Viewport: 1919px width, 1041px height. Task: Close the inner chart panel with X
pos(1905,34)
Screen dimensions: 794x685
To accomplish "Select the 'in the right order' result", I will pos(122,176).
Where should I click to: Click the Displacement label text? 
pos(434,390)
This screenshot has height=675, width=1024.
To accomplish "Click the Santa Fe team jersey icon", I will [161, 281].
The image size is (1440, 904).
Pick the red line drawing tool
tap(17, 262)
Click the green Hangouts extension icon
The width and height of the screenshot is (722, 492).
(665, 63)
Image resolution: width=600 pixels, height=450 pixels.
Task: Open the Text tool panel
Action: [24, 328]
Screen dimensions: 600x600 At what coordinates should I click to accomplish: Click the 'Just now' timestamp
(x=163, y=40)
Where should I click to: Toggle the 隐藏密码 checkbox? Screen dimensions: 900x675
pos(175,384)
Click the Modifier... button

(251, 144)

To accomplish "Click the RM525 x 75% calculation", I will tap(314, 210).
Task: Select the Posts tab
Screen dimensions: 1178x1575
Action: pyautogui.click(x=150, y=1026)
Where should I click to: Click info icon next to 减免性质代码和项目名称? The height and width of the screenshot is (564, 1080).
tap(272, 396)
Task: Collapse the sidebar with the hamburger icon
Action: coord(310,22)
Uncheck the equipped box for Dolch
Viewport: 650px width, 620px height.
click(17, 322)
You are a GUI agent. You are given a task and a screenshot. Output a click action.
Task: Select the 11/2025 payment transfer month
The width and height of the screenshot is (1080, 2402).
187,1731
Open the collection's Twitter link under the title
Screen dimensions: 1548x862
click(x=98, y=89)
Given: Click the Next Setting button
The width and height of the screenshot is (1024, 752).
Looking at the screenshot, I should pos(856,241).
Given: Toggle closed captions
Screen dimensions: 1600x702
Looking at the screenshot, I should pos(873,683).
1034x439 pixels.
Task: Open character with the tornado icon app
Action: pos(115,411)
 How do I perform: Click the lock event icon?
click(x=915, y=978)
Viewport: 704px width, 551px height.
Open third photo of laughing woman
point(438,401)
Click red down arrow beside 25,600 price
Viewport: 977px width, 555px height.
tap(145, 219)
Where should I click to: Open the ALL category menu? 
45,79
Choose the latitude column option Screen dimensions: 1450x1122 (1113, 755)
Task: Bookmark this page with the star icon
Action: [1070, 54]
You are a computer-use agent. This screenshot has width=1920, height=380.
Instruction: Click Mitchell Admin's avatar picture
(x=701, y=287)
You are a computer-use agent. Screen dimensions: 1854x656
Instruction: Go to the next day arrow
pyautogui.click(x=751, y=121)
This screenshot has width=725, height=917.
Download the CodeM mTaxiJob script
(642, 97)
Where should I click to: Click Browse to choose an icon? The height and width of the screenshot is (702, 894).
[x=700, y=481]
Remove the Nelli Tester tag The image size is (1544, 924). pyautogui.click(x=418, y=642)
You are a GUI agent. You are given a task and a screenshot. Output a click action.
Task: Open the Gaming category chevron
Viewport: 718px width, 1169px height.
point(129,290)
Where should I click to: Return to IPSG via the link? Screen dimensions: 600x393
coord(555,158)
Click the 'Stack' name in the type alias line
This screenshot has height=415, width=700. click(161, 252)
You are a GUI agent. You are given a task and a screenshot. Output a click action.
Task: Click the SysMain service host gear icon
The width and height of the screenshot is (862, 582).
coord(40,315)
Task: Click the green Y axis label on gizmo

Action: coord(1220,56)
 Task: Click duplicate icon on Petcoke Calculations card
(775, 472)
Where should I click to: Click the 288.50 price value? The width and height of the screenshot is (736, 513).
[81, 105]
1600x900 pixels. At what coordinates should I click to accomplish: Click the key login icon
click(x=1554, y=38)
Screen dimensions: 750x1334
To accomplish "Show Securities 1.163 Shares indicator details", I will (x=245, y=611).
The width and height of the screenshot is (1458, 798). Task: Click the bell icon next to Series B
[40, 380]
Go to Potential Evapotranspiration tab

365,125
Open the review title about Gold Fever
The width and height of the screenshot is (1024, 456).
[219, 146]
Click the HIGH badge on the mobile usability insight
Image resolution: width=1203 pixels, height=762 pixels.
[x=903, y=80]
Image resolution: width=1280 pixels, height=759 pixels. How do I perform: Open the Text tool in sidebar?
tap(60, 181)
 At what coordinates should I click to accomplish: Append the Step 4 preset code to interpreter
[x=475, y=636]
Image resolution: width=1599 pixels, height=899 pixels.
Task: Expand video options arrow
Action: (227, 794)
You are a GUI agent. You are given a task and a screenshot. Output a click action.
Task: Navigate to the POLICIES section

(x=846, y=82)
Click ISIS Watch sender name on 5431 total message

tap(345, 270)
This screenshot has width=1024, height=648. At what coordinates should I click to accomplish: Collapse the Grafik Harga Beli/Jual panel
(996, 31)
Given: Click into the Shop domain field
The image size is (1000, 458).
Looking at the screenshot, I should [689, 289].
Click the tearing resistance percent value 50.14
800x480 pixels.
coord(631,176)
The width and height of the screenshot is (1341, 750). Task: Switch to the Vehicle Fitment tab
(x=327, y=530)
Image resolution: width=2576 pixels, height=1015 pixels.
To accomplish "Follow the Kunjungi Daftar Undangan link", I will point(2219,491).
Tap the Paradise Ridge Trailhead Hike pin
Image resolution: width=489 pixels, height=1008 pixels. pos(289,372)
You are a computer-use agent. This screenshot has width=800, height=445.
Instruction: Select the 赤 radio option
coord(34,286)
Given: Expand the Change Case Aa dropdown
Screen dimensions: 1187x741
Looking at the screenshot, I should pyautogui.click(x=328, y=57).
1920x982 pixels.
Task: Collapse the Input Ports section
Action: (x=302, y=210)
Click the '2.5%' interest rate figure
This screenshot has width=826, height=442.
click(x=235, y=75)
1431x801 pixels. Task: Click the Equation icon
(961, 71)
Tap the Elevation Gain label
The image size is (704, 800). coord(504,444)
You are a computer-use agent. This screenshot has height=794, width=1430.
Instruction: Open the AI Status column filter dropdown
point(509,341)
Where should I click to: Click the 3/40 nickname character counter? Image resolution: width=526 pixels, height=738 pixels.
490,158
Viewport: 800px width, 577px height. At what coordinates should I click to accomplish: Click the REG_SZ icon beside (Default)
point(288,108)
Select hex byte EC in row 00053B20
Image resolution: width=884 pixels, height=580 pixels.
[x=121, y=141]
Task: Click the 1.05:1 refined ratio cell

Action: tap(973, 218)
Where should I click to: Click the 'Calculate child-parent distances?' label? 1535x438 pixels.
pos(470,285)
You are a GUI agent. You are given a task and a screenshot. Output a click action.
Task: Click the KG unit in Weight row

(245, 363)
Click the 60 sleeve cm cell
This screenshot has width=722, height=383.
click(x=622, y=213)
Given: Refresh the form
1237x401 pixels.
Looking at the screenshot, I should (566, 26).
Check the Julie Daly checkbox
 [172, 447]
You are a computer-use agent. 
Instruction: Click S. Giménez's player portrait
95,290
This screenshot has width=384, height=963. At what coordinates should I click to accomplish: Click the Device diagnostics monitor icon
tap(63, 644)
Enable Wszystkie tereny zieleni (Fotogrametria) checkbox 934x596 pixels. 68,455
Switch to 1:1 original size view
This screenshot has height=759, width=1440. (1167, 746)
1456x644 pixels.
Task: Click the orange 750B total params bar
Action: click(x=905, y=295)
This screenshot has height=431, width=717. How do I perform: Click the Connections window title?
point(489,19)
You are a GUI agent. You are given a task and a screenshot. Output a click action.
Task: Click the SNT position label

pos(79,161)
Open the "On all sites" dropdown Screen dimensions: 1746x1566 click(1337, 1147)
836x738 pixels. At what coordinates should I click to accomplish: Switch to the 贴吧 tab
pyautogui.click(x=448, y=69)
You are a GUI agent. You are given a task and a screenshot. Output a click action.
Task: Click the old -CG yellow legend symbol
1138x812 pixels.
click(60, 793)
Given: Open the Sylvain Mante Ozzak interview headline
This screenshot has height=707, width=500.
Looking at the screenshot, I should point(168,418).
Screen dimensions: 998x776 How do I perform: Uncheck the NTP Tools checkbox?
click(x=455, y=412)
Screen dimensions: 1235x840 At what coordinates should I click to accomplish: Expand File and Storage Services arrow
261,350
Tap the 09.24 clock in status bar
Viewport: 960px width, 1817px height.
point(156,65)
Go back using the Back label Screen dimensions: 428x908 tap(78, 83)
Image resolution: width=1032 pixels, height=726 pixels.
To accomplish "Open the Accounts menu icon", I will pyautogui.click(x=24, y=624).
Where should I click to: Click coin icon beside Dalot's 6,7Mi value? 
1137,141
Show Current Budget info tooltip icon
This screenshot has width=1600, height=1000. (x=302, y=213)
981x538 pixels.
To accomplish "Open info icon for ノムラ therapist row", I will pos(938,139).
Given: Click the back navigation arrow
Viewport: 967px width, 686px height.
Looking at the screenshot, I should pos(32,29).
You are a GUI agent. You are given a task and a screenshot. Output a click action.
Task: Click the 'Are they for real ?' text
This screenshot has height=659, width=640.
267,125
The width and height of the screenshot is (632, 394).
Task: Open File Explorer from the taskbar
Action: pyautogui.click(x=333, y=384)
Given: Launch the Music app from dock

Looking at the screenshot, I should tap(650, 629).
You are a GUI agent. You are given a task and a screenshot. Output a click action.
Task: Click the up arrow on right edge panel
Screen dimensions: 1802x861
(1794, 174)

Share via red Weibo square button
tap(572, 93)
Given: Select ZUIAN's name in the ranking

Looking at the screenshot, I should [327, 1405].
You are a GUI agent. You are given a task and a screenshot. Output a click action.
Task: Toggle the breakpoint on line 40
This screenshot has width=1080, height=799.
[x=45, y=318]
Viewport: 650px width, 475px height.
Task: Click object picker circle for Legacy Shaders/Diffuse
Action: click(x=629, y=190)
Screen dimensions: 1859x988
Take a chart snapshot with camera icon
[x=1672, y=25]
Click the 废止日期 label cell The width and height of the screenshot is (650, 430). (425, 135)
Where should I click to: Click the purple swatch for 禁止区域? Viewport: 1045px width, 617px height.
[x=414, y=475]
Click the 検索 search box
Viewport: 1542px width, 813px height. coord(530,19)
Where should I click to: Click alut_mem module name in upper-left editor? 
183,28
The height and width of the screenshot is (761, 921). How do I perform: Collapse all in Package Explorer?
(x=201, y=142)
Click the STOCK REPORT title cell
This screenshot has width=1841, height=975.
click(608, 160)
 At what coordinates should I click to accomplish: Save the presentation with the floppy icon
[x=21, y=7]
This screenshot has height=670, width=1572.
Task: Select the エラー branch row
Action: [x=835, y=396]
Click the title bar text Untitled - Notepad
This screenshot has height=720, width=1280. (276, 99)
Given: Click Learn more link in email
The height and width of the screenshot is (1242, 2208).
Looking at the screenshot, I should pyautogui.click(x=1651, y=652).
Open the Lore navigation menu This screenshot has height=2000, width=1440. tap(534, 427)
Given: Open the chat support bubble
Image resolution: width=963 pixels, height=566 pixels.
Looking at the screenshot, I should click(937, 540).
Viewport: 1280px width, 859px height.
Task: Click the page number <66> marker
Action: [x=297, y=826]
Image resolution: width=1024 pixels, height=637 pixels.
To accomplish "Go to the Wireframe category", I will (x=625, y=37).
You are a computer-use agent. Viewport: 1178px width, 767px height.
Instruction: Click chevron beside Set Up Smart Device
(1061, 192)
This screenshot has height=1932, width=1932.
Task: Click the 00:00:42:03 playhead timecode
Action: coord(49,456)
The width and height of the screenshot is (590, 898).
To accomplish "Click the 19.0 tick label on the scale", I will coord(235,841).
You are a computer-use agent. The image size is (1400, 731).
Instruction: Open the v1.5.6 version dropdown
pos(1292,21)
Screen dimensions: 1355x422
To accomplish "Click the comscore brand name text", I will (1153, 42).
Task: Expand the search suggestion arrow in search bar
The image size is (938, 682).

======

Work required: Everything from the first line of the data through the line holding "The image size is (1440, 904)." should be output exactly, and no other lines.

Solved problem:
Viewport: 1919px width, 1041px height. Task: Close the inner chart panel with X
pos(1905,34)
Screen dimensions: 794x685
To accomplish "Select the 'in the right order' result", I will pos(122,176).
Where should I click to: Click the Displacement label text? 
pos(434,390)
This screenshot has height=675, width=1024.
To accomplish "Click the Santa Fe team jersey icon", I will [161, 281].
The image size is (1440, 904).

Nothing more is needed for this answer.